I recognize that most intakes have a heat source. What I was not aware of is the evaporative cooling effect, and consequent need for manifold heat for that reason. Until now, I'd assumed that the heat was provided primarily as a cold running assist. Based on what I've read, the cooling effect is not as detrimental where the carb has a fairly straight shot into the intake port of the head, i.e., side draft webers, etc. even though the factory may provide heat.

Evidently you don't know much about imports yourself, or at least not the 280ZX, or you'd know it was fuel injected.

Interesting you mention BMW. When I owned my shop, a fair percentage of my clientele owned BMW. It's one of the handful of makes I would flat out refuse to own, unless someone else was paying the repair bills to keep it on the road. More expensive to operate than Land Rover, and that's saying A LOT.

No, I am not an import guy.
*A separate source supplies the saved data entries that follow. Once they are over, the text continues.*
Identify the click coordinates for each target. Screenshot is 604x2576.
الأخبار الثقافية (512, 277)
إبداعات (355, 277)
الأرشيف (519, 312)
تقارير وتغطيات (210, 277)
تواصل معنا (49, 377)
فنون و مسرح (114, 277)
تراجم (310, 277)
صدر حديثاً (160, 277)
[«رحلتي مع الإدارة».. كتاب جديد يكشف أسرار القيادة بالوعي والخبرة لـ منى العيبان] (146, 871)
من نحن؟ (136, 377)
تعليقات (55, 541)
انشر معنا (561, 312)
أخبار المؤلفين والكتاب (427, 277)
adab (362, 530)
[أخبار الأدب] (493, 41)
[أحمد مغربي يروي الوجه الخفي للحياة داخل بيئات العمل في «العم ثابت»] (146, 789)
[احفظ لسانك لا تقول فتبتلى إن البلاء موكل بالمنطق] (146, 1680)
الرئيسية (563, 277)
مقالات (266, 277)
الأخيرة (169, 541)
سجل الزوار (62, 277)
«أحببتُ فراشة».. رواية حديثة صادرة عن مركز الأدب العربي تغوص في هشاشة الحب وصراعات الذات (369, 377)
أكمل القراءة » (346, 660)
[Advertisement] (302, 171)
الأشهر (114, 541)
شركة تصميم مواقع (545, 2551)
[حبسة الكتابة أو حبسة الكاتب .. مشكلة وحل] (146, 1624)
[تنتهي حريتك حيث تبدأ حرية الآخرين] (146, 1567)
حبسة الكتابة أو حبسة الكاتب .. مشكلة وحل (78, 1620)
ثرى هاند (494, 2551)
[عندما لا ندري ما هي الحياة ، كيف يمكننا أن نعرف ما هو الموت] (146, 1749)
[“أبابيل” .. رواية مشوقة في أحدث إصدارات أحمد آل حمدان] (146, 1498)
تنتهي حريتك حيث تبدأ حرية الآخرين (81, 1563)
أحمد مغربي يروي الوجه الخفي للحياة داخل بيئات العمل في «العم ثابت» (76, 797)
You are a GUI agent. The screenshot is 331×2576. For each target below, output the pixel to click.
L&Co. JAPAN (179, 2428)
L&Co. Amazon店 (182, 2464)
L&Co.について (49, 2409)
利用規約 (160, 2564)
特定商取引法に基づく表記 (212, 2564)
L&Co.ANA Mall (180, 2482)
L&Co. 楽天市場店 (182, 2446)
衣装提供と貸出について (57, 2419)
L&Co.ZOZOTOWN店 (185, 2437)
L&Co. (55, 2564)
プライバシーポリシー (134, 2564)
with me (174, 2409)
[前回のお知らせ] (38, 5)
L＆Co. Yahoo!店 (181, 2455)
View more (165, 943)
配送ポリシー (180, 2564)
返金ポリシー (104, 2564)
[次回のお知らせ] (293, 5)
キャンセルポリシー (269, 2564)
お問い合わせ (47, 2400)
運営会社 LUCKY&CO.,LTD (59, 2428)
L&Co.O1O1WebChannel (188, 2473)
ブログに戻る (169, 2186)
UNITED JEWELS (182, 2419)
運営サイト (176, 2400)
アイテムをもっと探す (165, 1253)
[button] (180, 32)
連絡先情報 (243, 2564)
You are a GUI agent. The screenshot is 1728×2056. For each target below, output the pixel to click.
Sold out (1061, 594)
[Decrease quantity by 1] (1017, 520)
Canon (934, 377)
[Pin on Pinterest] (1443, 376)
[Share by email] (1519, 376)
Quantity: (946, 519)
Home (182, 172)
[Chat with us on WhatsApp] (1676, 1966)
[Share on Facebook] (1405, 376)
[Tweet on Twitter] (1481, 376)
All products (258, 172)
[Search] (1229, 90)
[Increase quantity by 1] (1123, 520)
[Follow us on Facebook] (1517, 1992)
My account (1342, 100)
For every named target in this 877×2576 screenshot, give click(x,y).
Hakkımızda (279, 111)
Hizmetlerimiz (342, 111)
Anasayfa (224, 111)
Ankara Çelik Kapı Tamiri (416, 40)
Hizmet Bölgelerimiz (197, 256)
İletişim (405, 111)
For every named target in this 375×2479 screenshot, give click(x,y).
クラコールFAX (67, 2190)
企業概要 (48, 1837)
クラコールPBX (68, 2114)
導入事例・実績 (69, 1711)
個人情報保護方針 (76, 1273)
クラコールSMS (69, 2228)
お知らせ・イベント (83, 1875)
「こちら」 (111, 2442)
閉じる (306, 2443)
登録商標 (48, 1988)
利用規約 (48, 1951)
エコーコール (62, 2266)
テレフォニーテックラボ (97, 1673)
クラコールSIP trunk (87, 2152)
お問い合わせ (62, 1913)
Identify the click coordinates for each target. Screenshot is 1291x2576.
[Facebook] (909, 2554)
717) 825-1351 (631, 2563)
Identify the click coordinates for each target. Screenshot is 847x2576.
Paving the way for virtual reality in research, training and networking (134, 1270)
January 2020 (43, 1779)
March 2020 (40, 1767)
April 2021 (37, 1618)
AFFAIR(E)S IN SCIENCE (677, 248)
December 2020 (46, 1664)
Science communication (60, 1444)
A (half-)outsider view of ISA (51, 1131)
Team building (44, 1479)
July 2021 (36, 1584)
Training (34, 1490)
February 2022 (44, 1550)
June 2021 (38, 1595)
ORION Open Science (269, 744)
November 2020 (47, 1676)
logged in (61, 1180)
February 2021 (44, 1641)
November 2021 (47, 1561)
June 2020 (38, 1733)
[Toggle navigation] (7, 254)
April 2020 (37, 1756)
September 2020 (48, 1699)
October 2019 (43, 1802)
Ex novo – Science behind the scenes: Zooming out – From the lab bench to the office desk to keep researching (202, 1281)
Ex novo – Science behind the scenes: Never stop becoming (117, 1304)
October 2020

The only Z car that I have owned had a 350 in front. I haven't open the hood on our Kia Rio, it gets 30 to 35 mpg and that is all I care about. All maintence is done on extended warranty. I think it has a plastic intake manifold.

Most of the BMWs around here are owned by obnoxious 20 something's. They are lowered down so far they are barely drivable along will mufflers you just wonder why.

But then I have owned cars that were lowered so far they were cool. They also had cool mufflers. Nothing like those punk BMW kids, nope nothing like them at all.